[Screenshot grounding data]
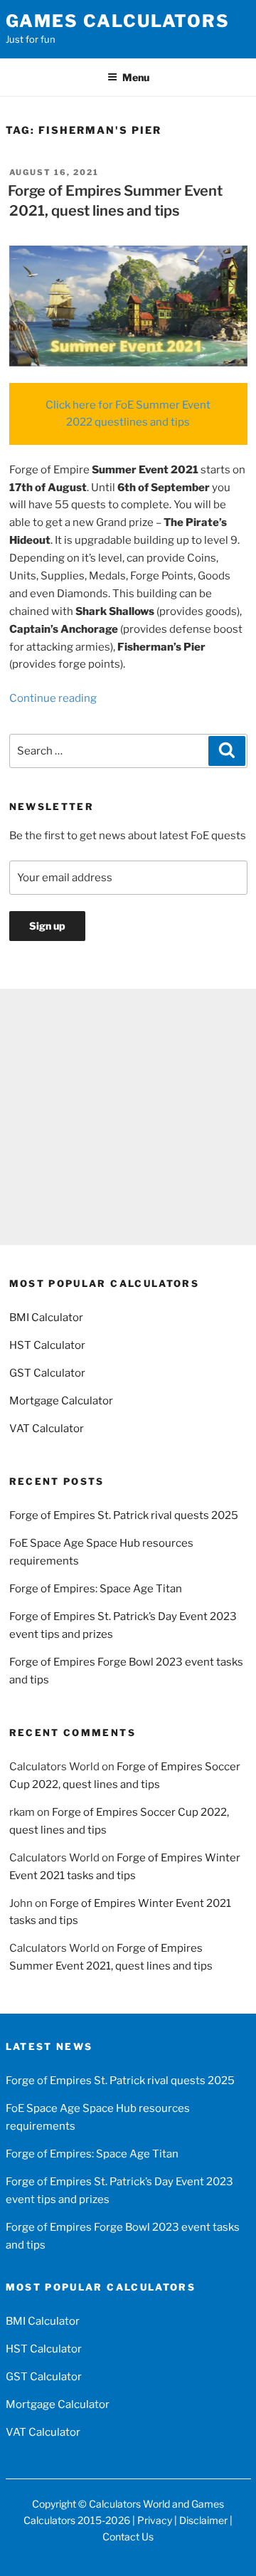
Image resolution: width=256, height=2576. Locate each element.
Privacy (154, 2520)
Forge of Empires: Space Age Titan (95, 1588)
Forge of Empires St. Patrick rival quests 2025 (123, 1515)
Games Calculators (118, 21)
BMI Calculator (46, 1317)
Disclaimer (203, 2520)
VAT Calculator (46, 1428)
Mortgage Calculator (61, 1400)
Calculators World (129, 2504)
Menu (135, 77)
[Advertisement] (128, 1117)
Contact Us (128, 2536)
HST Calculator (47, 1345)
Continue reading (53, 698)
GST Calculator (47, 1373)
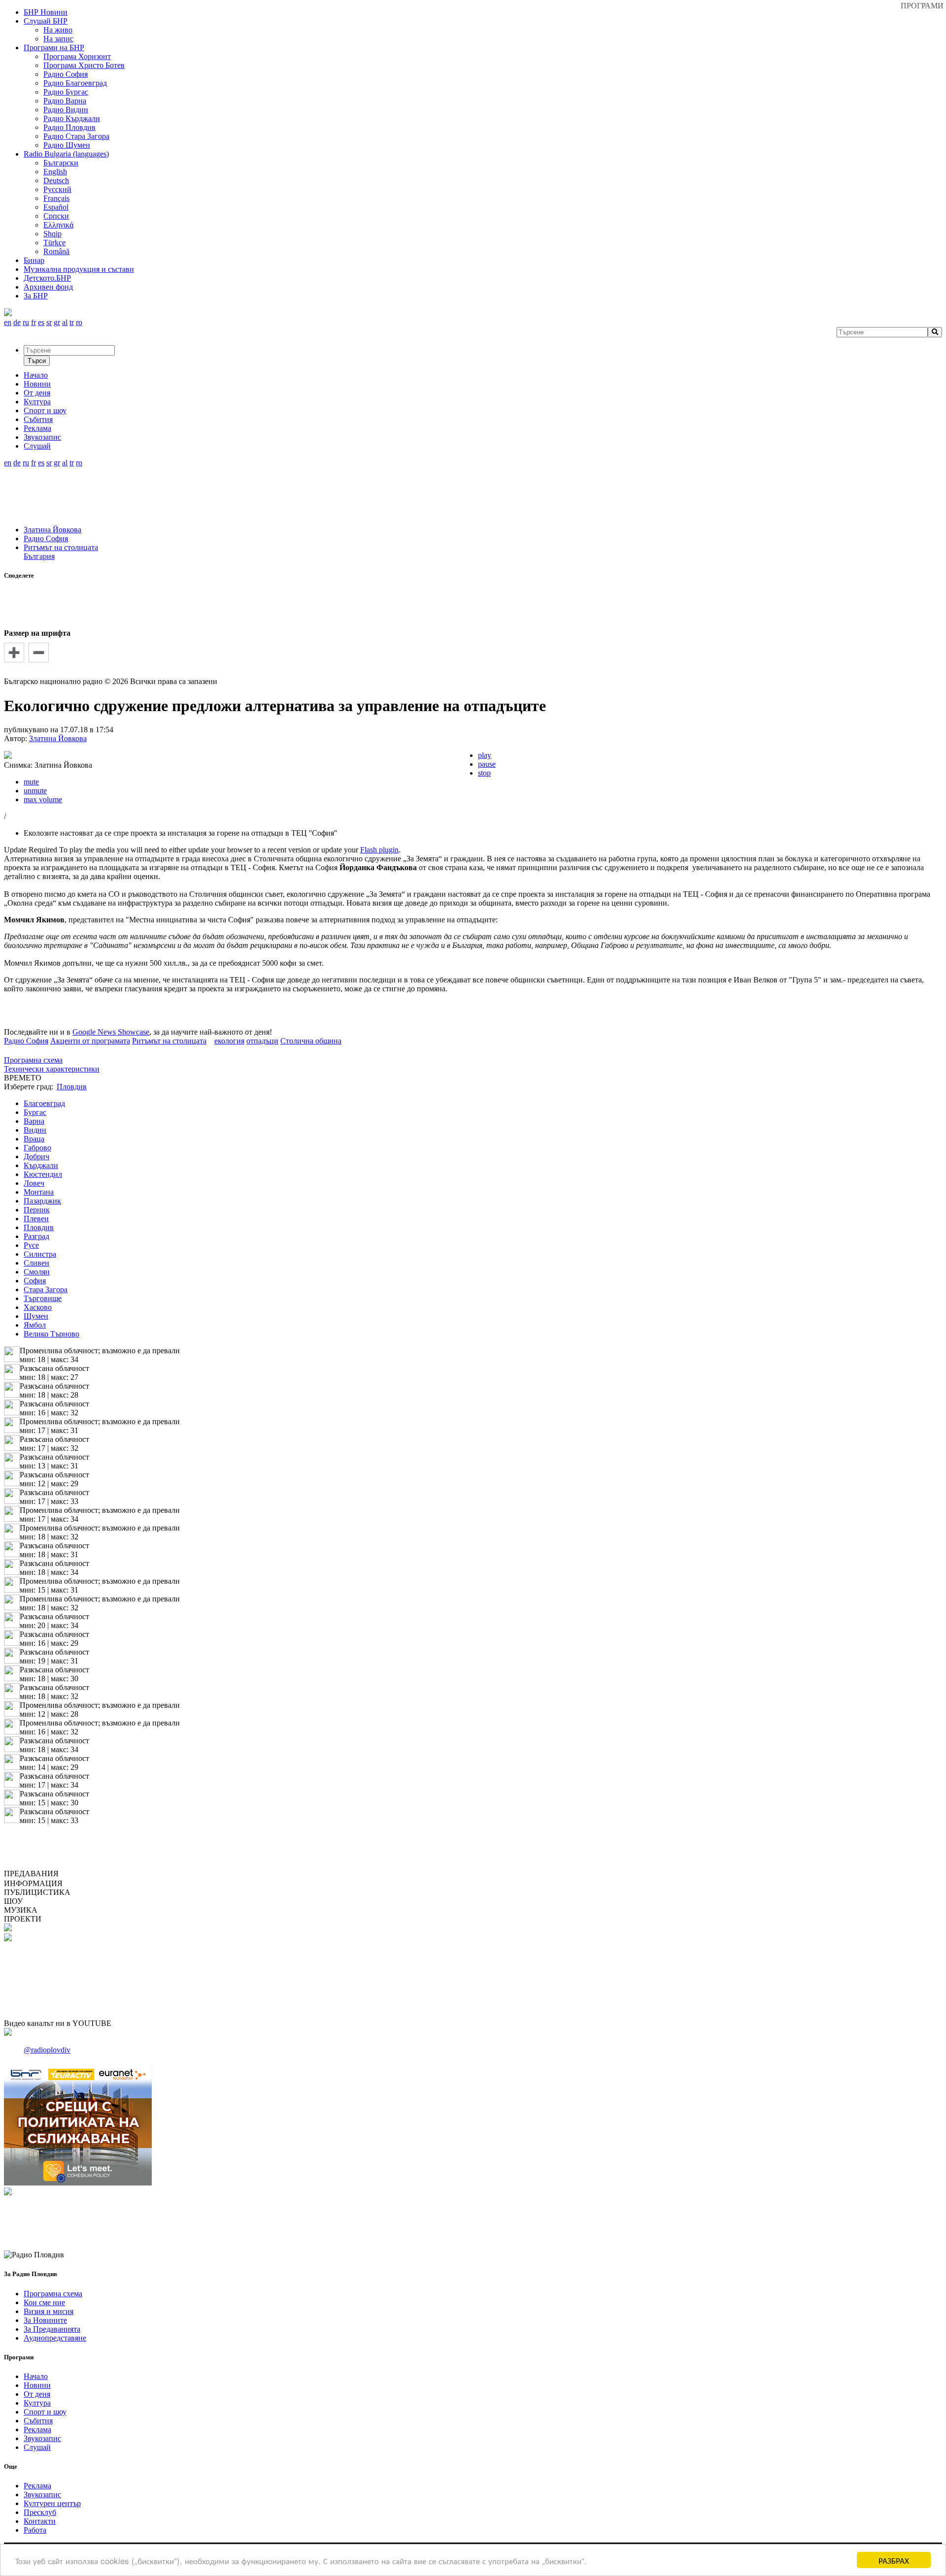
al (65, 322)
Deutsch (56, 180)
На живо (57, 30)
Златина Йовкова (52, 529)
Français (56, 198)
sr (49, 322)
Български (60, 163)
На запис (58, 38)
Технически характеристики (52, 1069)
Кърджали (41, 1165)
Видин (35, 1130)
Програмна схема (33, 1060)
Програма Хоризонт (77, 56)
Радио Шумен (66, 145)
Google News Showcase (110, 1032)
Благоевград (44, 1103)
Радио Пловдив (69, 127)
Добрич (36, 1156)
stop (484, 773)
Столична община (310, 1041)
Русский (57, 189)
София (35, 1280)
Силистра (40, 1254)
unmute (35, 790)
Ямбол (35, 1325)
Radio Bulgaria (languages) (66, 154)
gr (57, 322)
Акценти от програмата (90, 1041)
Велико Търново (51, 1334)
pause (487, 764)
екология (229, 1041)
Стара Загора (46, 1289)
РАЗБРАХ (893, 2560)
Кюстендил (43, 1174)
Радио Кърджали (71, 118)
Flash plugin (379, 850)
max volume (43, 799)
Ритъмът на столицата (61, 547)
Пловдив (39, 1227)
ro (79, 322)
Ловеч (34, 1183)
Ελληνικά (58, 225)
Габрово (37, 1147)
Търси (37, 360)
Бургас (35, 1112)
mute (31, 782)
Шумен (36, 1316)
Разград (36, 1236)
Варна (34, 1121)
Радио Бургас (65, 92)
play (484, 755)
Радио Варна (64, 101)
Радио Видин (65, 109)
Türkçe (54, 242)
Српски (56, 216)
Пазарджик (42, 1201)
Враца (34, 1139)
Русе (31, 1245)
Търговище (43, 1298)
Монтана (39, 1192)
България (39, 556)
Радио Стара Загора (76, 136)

> **WHAT TO PRODUCE**: Tell how many lines above contain the word "Empires". Nothing but the number is needed.

> **SOLUTION BELOW**: 2